> _GIVEN RECORDS_:
## Begin

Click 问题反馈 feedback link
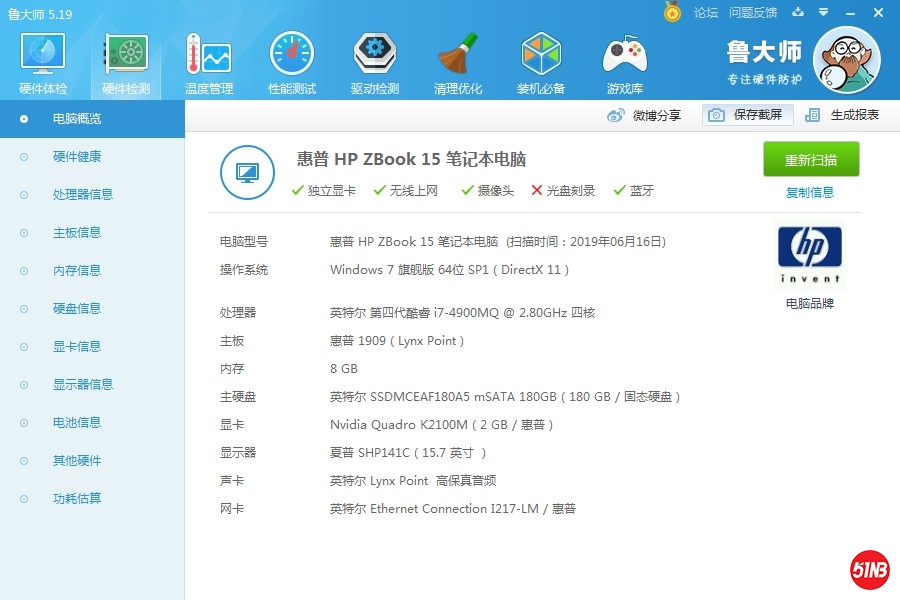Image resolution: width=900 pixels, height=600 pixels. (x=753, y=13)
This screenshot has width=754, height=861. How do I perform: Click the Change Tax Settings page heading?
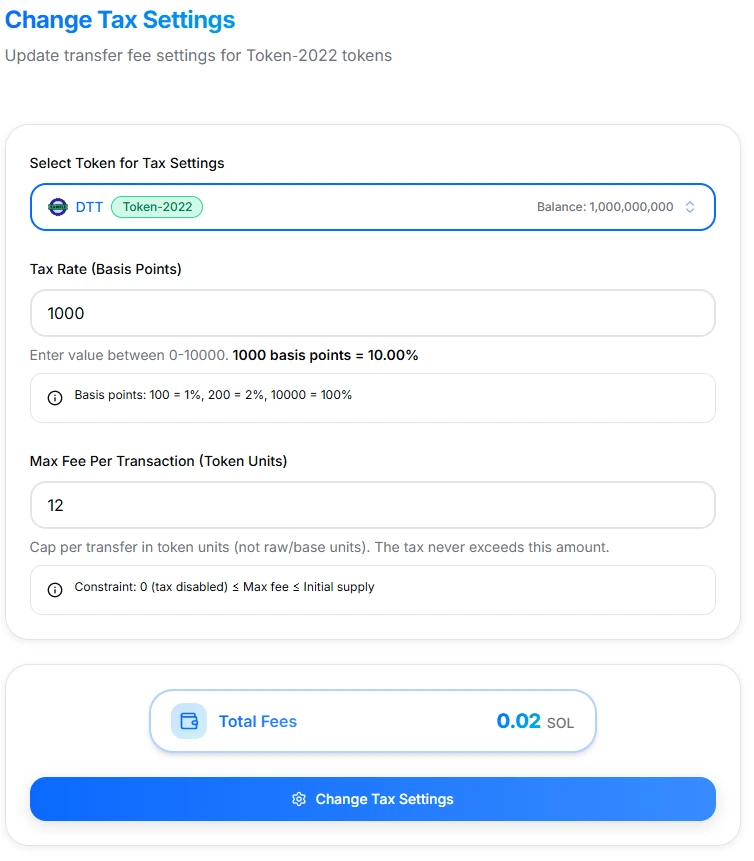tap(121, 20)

## End
## Begin

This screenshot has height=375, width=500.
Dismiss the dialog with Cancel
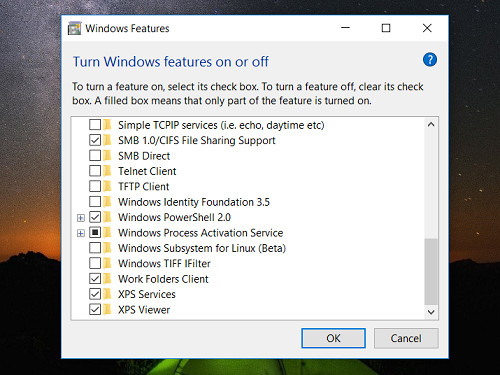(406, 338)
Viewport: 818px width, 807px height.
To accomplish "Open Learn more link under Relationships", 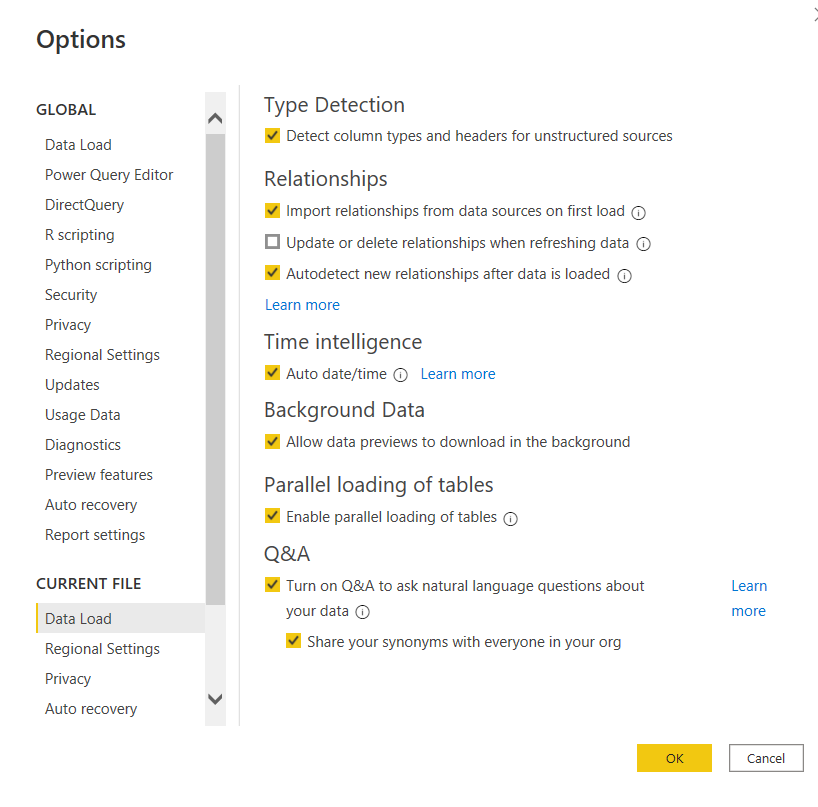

## End
## Begin

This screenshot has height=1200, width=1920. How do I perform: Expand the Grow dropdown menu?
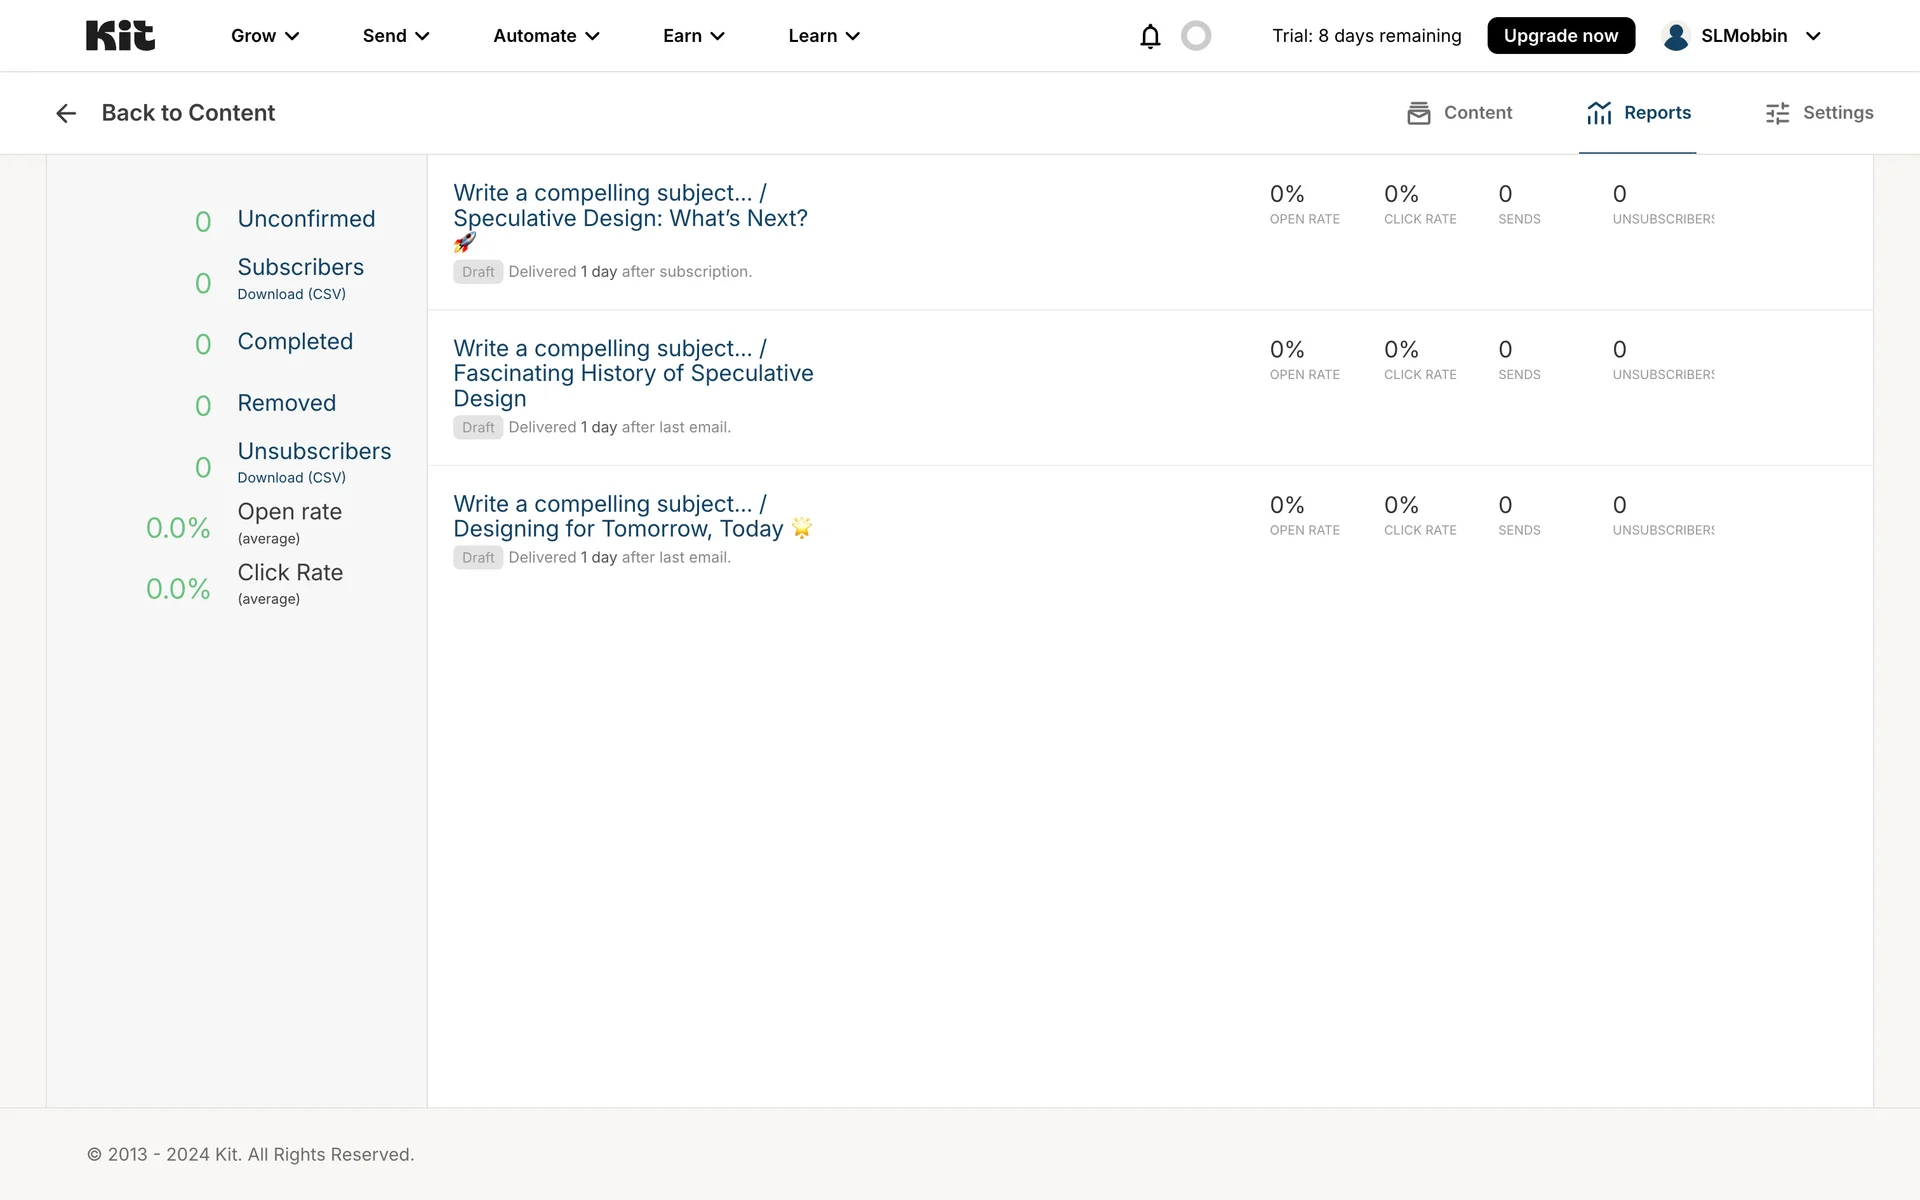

## End

> _EXERCISE GOAL_:
Can you write out everything from the line containing "Viewport: 818px width, 807px height." down to the line containing "Learn more link" again, with "Relationships" swapped for "Contacts" and nothing else changed, leaving out the pictures?

> _COMPLETED EXERCISE_:
Viewport: 818px width, 807px height.
To accomplish "Open Learn more link under Contacts", 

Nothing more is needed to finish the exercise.